**ASSIGNMENT:** Where a line of the listing below includes the word "will", reproduce that line.

**SOURCE MATERIAL:**
_ _ _ _ _ _ _

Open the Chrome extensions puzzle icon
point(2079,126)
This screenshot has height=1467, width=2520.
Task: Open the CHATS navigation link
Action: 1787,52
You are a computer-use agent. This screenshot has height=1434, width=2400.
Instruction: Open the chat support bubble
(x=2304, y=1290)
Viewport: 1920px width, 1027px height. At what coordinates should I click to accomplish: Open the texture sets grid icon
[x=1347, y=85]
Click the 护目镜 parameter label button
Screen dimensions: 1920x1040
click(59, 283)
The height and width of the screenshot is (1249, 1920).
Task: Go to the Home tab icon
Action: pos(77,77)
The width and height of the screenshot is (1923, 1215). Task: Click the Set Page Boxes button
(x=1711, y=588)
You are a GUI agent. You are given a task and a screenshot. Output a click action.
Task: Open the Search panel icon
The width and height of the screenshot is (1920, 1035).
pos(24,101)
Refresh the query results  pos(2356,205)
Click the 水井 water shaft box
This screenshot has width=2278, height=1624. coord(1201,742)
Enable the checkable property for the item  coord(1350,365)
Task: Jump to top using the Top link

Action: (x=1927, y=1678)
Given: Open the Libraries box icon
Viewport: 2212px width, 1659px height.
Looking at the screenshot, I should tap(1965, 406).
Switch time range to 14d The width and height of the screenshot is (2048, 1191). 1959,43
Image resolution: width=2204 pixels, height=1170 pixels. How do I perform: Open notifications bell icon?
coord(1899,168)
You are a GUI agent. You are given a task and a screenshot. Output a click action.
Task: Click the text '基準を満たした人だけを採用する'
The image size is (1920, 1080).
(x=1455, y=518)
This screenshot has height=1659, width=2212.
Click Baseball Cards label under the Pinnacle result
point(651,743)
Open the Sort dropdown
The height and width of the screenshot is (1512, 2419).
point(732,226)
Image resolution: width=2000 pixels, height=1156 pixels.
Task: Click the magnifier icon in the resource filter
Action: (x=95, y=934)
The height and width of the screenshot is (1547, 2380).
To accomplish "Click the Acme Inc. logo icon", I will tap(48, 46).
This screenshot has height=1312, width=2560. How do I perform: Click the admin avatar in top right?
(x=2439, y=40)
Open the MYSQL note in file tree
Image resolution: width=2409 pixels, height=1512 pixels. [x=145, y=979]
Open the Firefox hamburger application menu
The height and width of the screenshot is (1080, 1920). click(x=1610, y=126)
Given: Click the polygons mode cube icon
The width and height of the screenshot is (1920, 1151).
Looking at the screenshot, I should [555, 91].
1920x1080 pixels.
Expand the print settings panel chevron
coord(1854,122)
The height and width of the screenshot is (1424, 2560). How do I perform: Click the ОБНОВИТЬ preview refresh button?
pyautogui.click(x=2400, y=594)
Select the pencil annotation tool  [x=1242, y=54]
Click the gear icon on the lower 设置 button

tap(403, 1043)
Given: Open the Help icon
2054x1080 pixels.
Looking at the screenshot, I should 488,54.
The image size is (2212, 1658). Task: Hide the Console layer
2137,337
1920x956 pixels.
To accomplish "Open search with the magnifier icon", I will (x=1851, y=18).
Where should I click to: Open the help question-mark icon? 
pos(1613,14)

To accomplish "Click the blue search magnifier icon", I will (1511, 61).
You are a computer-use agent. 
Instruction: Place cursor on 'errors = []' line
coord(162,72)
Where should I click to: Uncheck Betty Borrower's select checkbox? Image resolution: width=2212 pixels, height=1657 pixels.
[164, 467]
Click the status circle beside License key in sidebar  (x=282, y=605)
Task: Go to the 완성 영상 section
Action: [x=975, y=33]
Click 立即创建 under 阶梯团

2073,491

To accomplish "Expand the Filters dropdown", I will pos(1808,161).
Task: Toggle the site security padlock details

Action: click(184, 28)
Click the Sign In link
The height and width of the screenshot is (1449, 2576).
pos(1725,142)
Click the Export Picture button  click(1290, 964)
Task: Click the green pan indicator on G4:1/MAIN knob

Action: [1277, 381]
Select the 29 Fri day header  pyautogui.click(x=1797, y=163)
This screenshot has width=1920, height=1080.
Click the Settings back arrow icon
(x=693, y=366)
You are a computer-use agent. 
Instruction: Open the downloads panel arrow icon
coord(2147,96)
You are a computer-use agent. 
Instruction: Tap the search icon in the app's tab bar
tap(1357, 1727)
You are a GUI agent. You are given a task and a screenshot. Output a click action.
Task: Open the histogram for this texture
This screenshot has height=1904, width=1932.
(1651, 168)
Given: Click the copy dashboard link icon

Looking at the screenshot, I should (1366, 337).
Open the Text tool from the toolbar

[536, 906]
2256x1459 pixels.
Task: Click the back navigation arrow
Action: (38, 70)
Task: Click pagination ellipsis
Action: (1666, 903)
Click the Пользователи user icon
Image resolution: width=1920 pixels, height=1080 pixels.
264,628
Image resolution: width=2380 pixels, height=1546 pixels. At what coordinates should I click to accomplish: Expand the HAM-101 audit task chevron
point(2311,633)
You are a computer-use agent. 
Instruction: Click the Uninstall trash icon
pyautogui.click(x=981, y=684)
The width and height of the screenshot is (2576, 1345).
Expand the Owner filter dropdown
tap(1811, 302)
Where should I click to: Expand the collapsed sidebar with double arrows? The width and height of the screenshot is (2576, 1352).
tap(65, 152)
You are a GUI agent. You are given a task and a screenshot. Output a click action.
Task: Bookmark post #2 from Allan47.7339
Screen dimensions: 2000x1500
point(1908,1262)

_ _ _ _ _ _ _

**OUTPUT BELOW:**
To accomplish "Click the Acme Inc. logo icon", I will tap(48, 46).
To accomplish "Open search with the magnifier icon", I will (x=1851, y=18).
To accomplish "Click the blue search magnifier icon", I will (1511, 61).
To accomplish "Expand the Filters dropdown", I will pos(1808,161).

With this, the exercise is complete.